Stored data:
▼

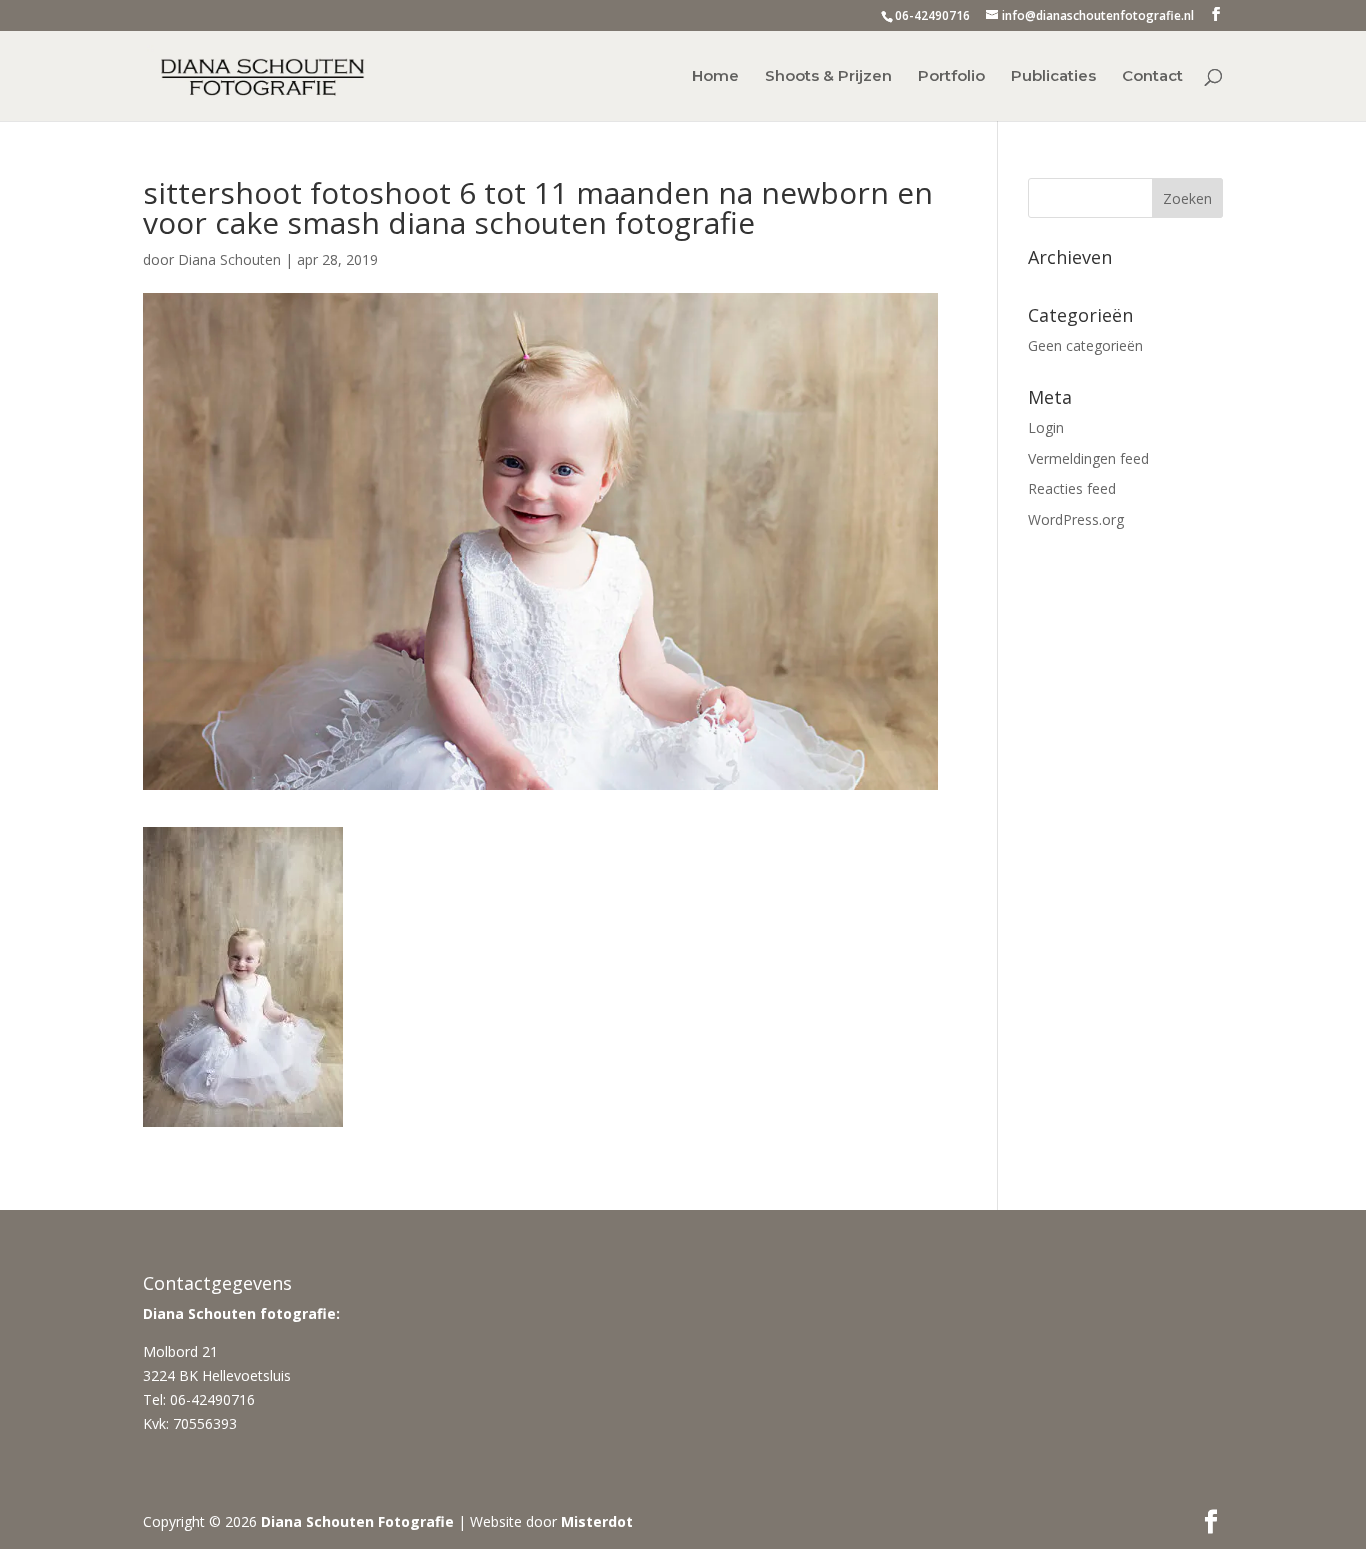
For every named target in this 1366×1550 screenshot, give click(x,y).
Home (715, 77)
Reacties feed (1072, 488)
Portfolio (951, 77)
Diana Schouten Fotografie (357, 1521)
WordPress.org (1076, 519)
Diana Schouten (229, 259)
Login (1046, 427)
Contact (1152, 77)
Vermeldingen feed (1088, 458)
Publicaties (1053, 77)
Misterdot (597, 1521)
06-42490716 (932, 15)
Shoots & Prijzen (828, 77)
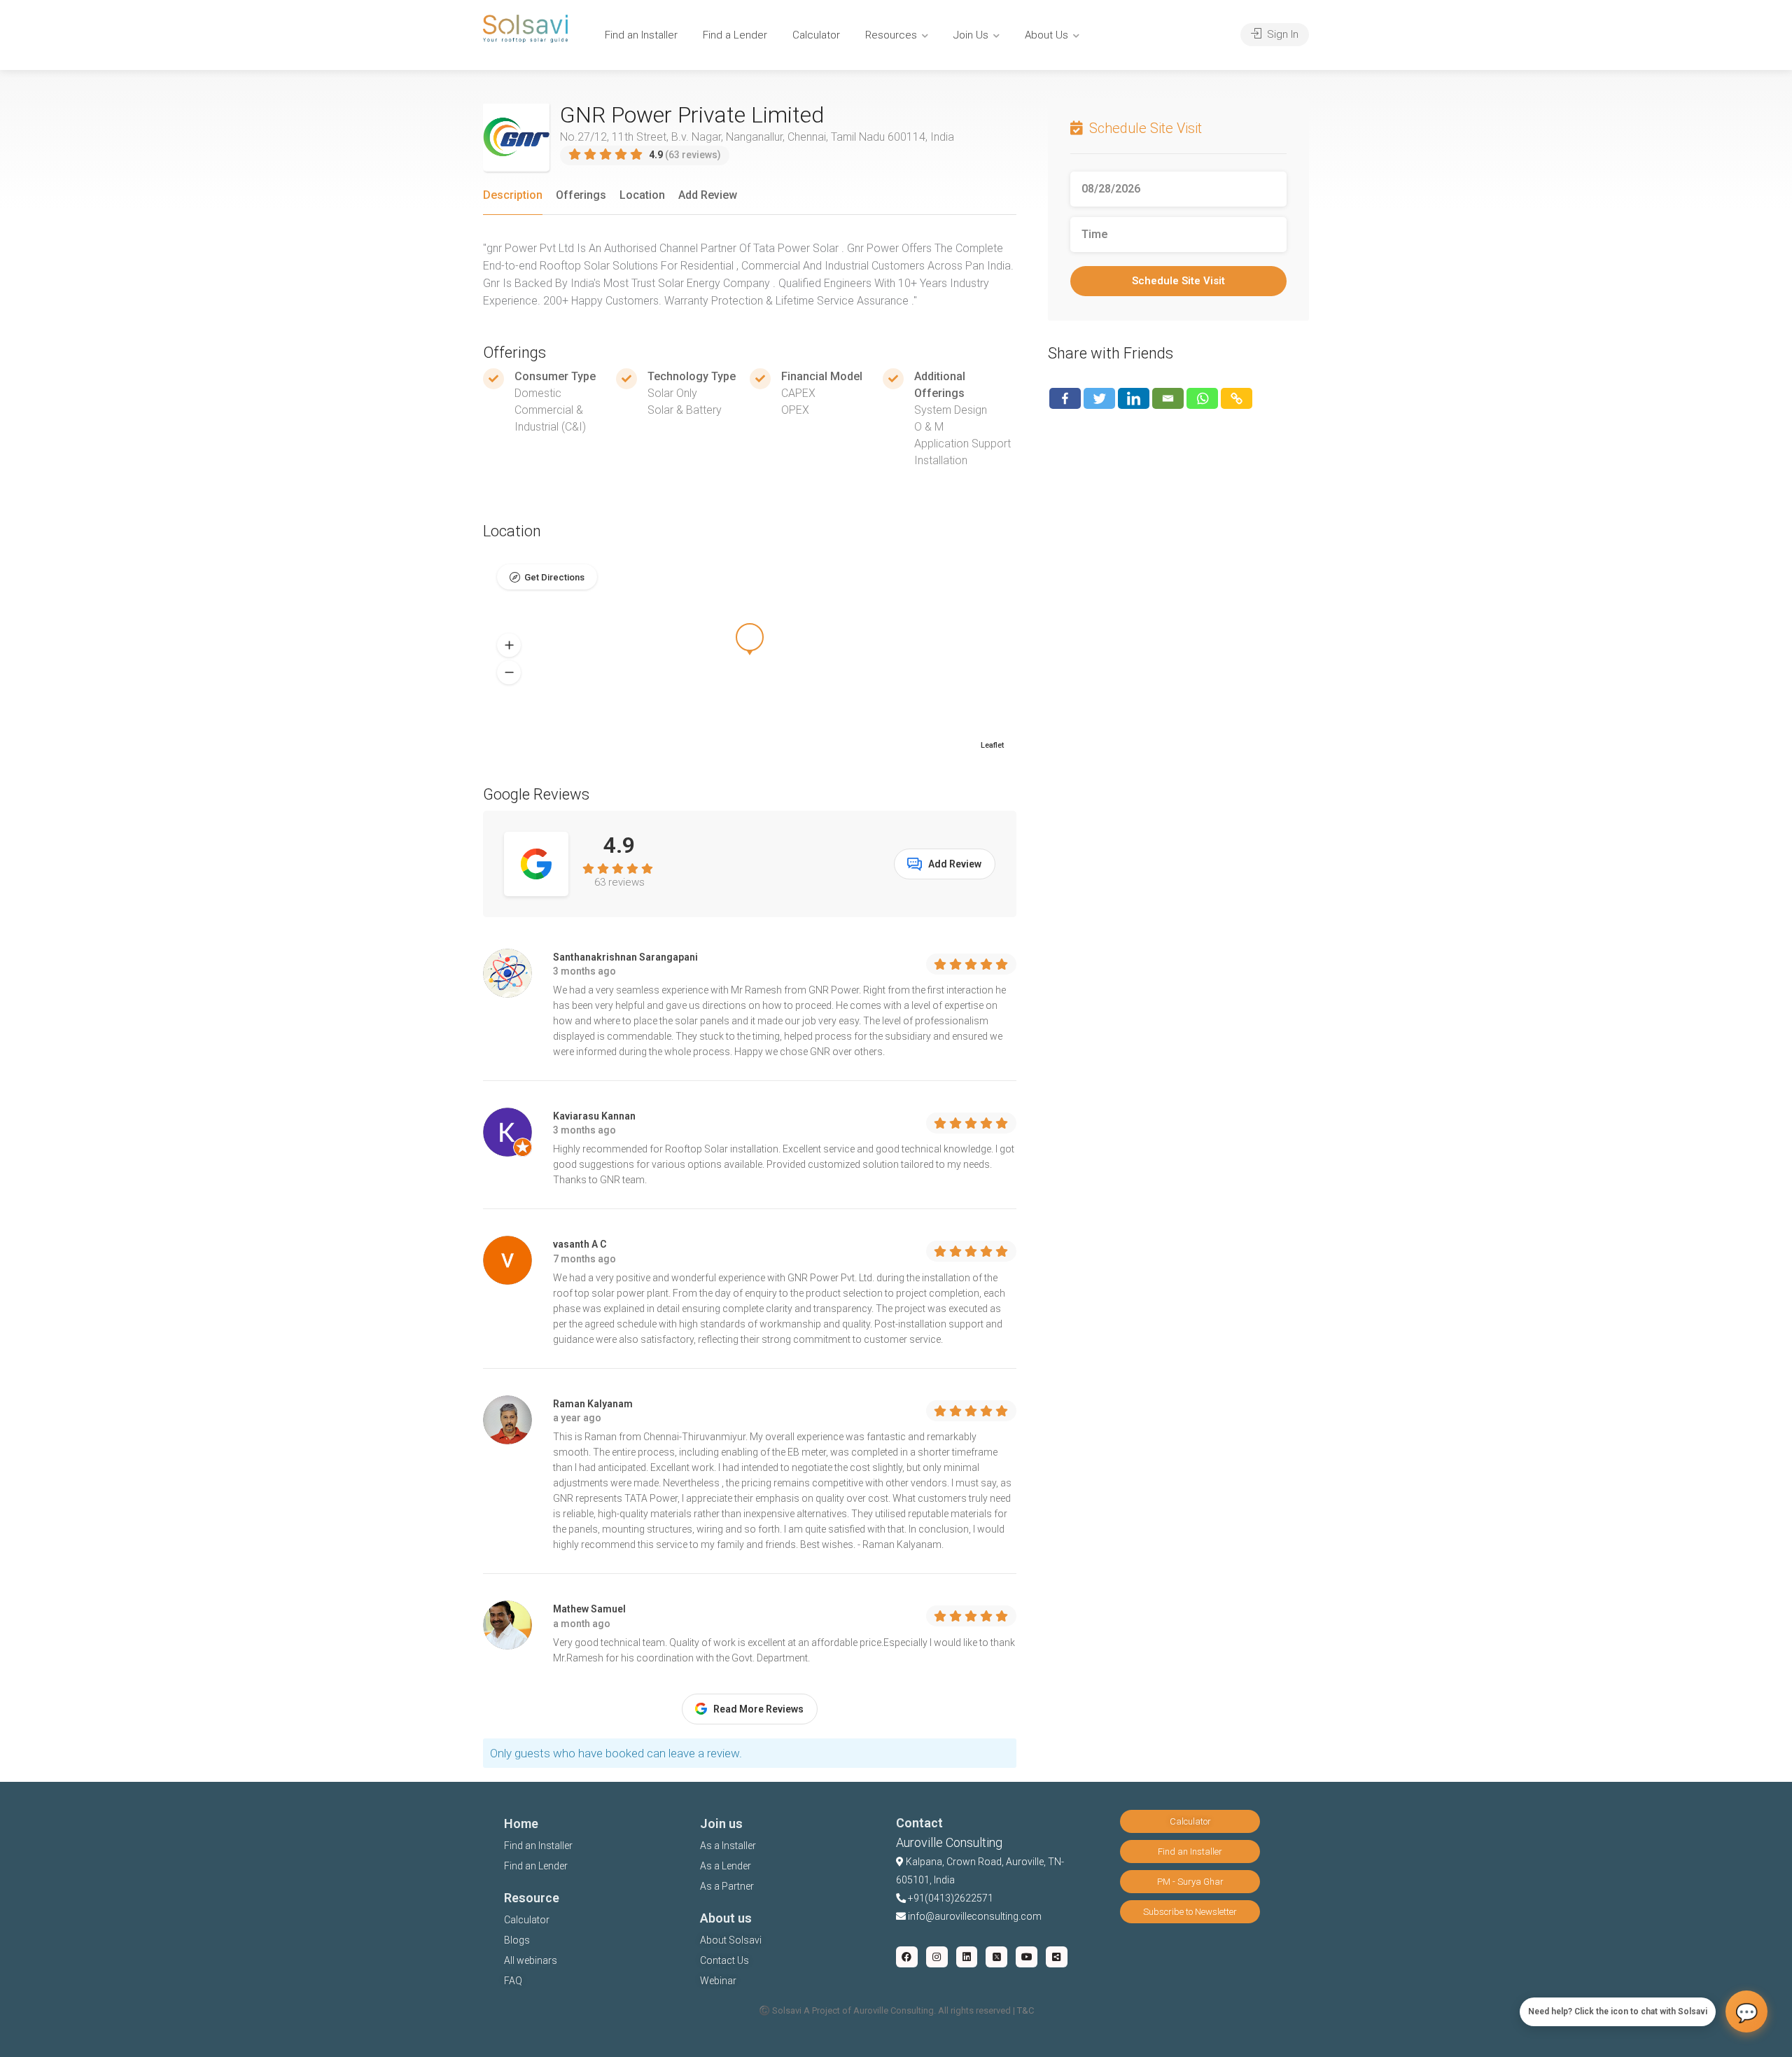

▲

— Exercise objective —
Pictures aside, repeat each entry in full and without change.

— Solution —
For every named target in this 1366×1550 screenshot, give click(x,y).
Home (715, 77)
Reacties feed (1072, 488)
Portfolio (951, 77)
Diana Schouten Fotografie (357, 1521)
WordPress.org (1076, 519)
Diana Schouten (229, 259)
Login (1046, 427)
Contact (1152, 77)
Vermeldingen feed (1088, 458)
Publicaties (1053, 77)
Misterdot (597, 1521)
06-42490716 (932, 15)
Shoots & Prijzen (828, 77)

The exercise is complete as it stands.